A panel of three Cornell alumni considered how well the news industry served consumers during the 2012 presidential campaign Tuesday evening.
Dean Miller ’83, a former editor for The Sun, said he was discouraged by the “amount of junk information that gets into the political discourse” throughout the 2012 elections.
He used the example of a recent video clip in which First Lady Michelle Obama appears to be rolling her eyes at House Speaker John Boehner (R- Ohio).
“Much has been made of this thing with absolutely no verification that she was somehow ‘dissing’ John Boehner,” Miller said.
Beyond politics, Miller highlighted how even a national disaster like Hurricane Sandy, can be misrepresented in the news through false images, tweets, and Facebook posts.
“[Consumers must] hold the press accountable and watchdog the press in the same way that you watchdog politicians,” he said, emphasizing that consumers of news in any form must be wary of the information they are receiving.
Miller said that websites like factcheck.org are helpful tools to discern what is accurate on the Internet and what is not.
Fellow panelist Stuart H. Loory ’53, professor emeritus at the Missouri School of Journalism and former Sun editor-in-chief, also stressed that consumers must take responsibility for fact-checking the news. Readers play active roles in shaping the news, he said.
“The consumers of news have a responsibility to keep the organizations that are supplying them with the news honest,” he said. “Every good writer needs a good editor.”
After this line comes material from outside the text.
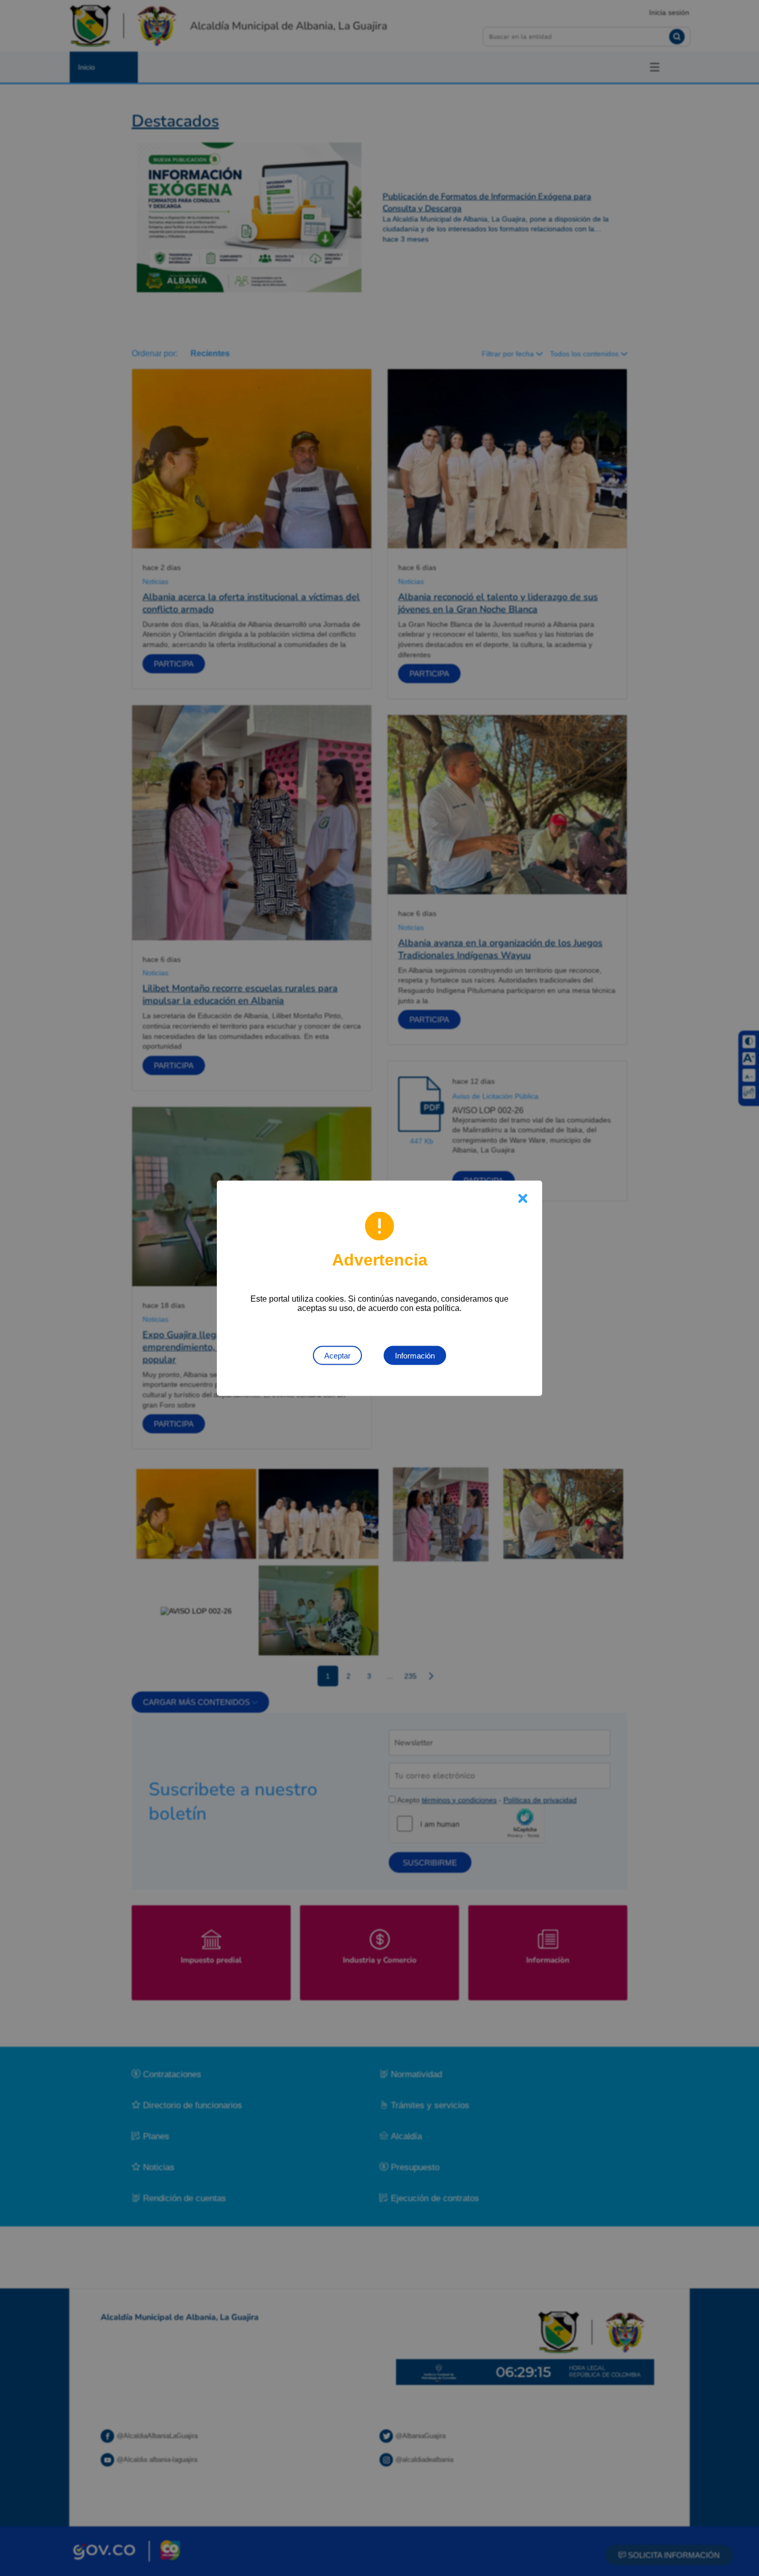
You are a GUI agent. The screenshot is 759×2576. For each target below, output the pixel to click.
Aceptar (337, 1355)
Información (415, 1355)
However, Vivian Schiller ’83, senior vice president and chief digital officer at NBC, expressed a different perspective on Internet media.
Schiller highlighted the importance of the Internet as a vehicle for news to travel instantaneously.
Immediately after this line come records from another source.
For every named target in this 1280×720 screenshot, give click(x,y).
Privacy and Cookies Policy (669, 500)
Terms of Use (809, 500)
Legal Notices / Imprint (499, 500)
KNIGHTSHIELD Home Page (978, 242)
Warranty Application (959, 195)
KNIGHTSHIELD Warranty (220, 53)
“As news consumers…we have never been so empowered,” Schiller said.
She went on to add that social media sites such as Twitter have “revolutionized the way people communicate … and given everyone a voice.”
While the need to be wary of news obtained from Internet media sources was a theme during the evening, Schiller and Miller both spoke about freedom of speech.
“Freedom of the press is going to be abused … but the idea is that, in the end, information will filter out, fall out … and we will learn things we should,” Miller said.
Above all, the panelists stressed the power of the news consumer.
“It wasn’t the press that documented a lot of the police abuses during the Occupy movement; it was people like you with cellphone cameras,” Miller said.
Schiller also emphasized the participatory and collaborative nature of new media.
“None of us are in the ‘audience’ anymore; we’re all in it together,” Schiller said.
She went on to further stress that, with easily accessible blog sites and networks, even the quintessential blogger sitting on his couch in his pajamas blogging can be a journalist “if [he is] producing journalism.”